- Born: 1986 Casablanca
- Occupation: Actress

= Rajae Imran =

Rajae Imran or Raja Imrane (رجاء عمران, born 1986) is a Moroccan actress and ex- journalist.

== Biography ==
Rajae Imran was born in Casablanca in 1986, into a family with a deep appreciation for the arts, that hails from Doukkala, and she embraced theater acting as part of her school activities. In high school, she participated in a theater play that was attended by former Minister of Culture Mohamed Achaari. One of her professors encouraged her to pursue her studied at the Moroccan Institute of theater (ISADAC).

Imran studied Arabic literature at University of al-Qarawiyyin, then joined ISADAC to study theater, and graduated in 2006.

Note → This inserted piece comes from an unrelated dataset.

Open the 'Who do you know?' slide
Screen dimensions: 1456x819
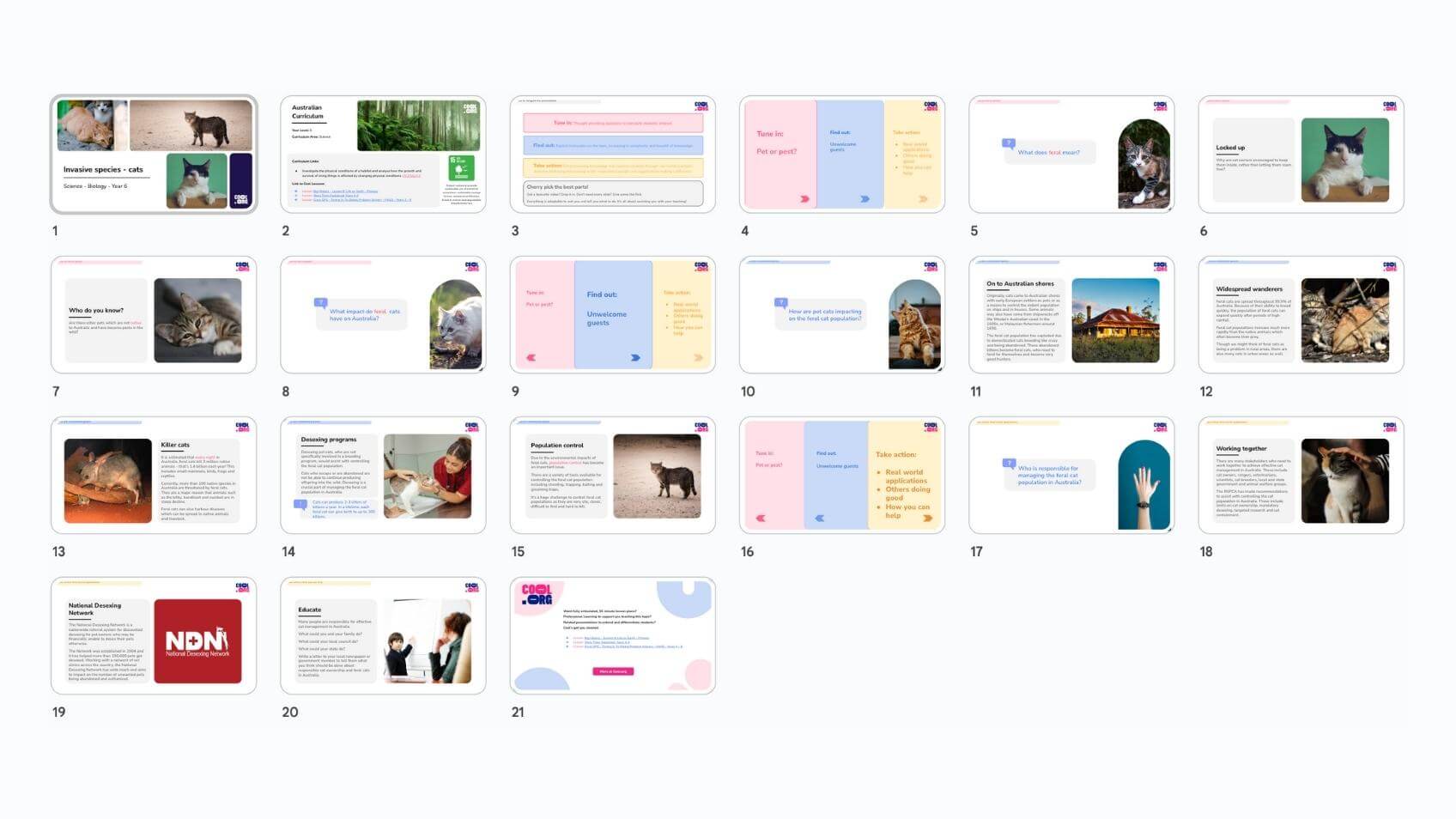pos(154,315)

Imran is married and has 3 children. As of 2023, she resides in the Netherlands.

== Career ==

Rajae Imran is well known for her major role in the TV series Al Mostadaafoun (المستضعفون, The Underdogs) as Aicha with actor Rachid El Ouali, which is her first appearance. She also worked in several Moroccan productions such as Aalach ya waldi?, Wahda men Bezzaf, Machaf Mara.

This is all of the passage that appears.